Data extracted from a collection
►
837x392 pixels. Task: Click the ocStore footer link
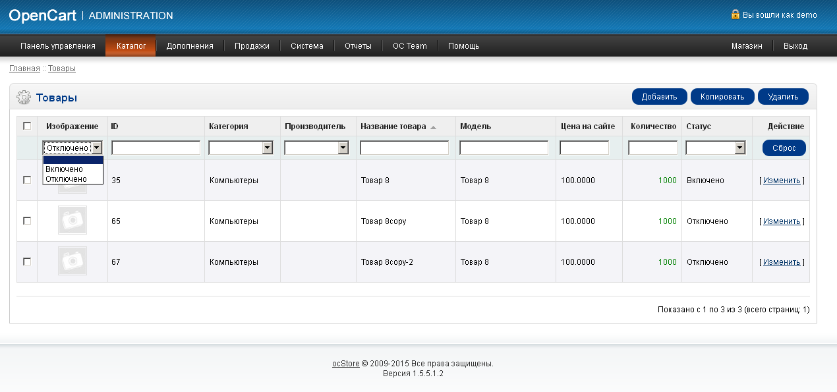point(345,364)
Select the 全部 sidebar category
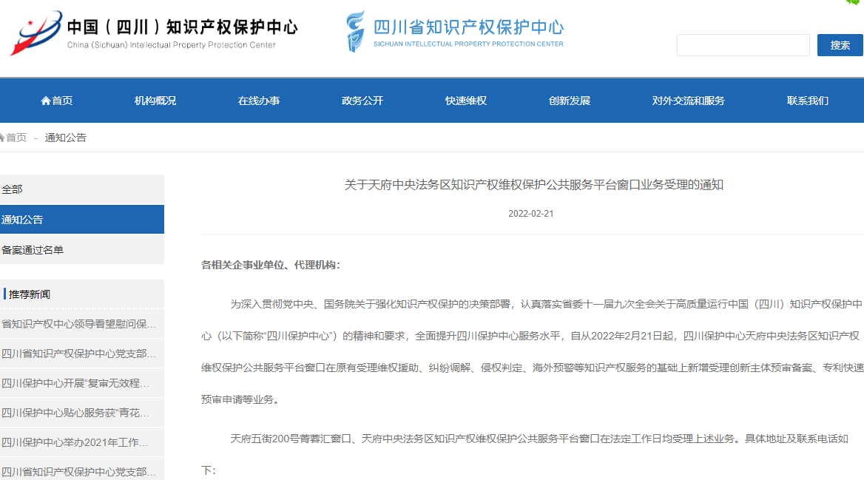 (13, 189)
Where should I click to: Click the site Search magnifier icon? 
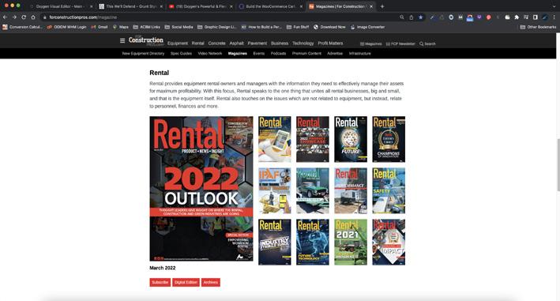click(422, 44)
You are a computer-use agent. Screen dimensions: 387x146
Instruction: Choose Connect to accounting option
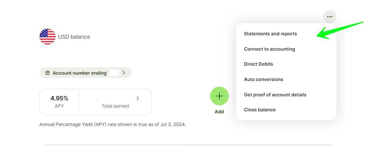coord(269,49)
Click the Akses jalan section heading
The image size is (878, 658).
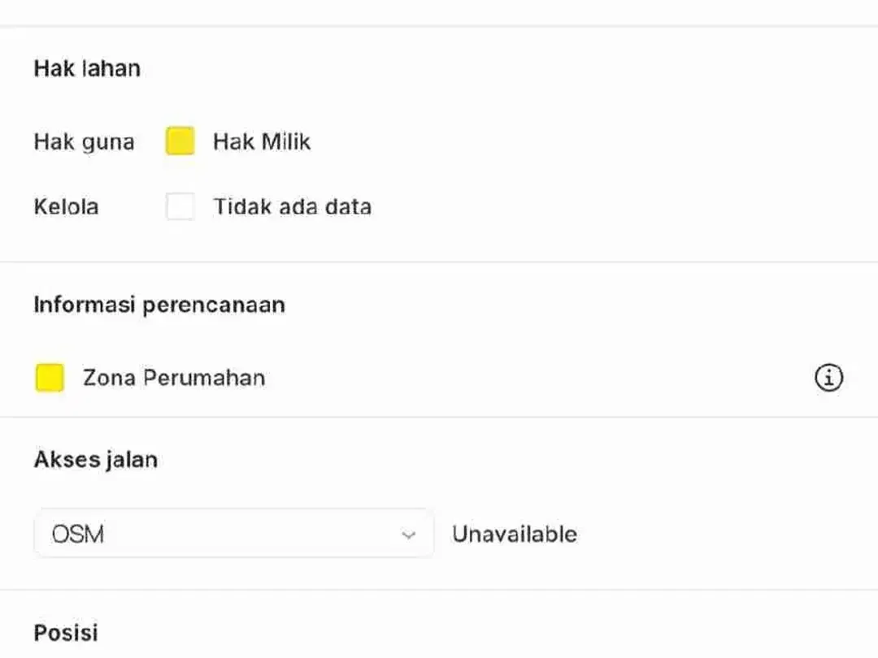coord(96,460)
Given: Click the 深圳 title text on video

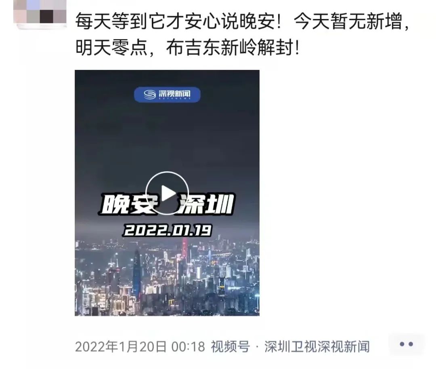Looking at the screenshot, I should [206, 205].
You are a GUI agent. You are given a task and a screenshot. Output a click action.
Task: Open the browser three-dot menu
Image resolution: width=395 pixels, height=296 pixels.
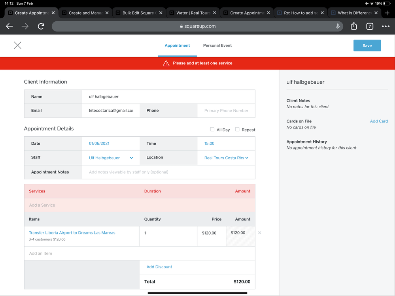click(x=386, y=26)
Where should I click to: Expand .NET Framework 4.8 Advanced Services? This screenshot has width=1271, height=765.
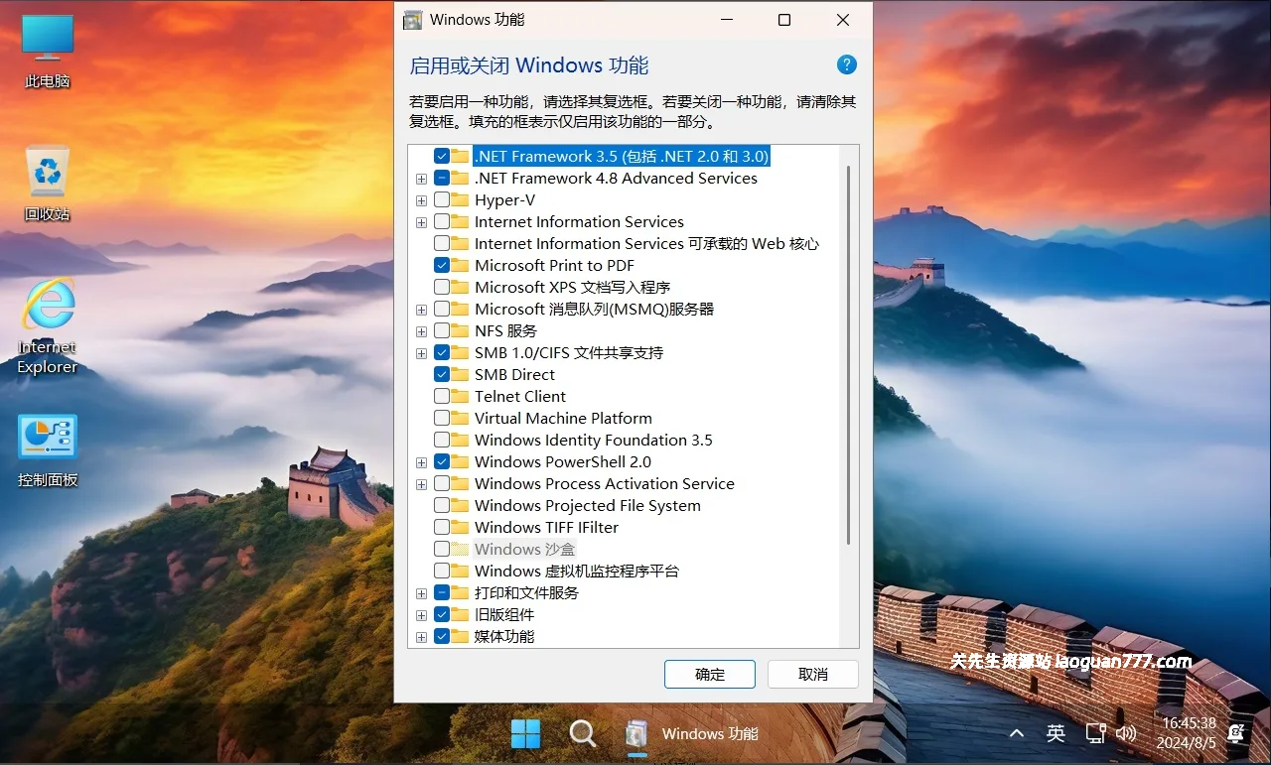(x=421, y=178)
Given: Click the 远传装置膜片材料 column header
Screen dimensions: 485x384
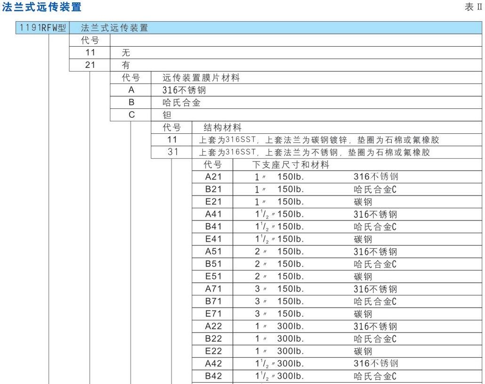Looking at the screenshot, I should 201,78.
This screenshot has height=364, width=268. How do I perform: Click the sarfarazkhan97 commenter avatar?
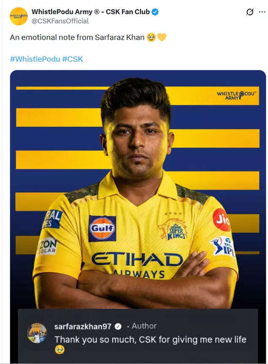coord(37,333)

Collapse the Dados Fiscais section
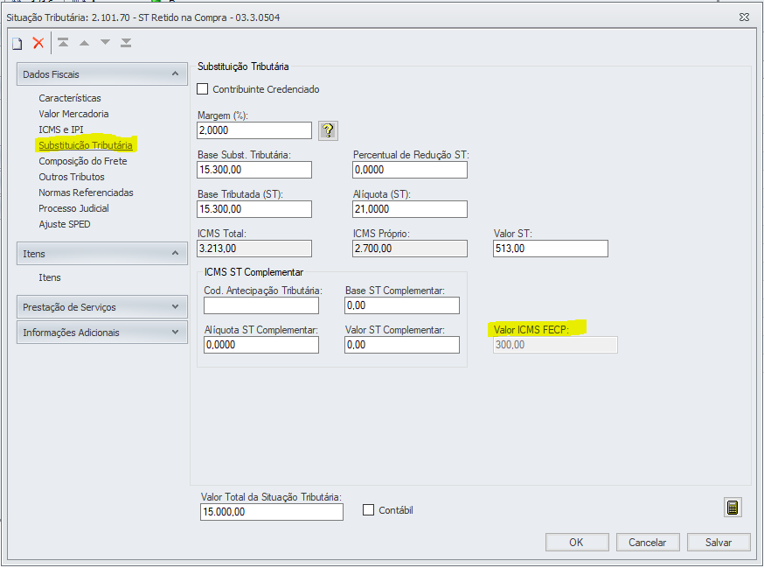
◄
## Exercise
Every line from the one holding "Image resolution: width=395" through the end of the records above must be reproduced verbatim, pictures excepted.

## Exercise response
Image resolution: width=395 pixels, height=296 pixels.
click(x=386, y=26)
Where should I click to: Expand .NET Framework 4.8 Advanced Services? This screenshot has width=1271, height=765.
(x=421, y=178)
Given: Click the 远传装置膜片材料 column header
Screen dimensions: 485x384
Looking at the screenshot, I should 201,78.
This screenshot has height=364, width=268. How do I perform: Click the sarfarazkhan97 commenter avatar?
coord(37,333)

Collapse the Dados Fiscais section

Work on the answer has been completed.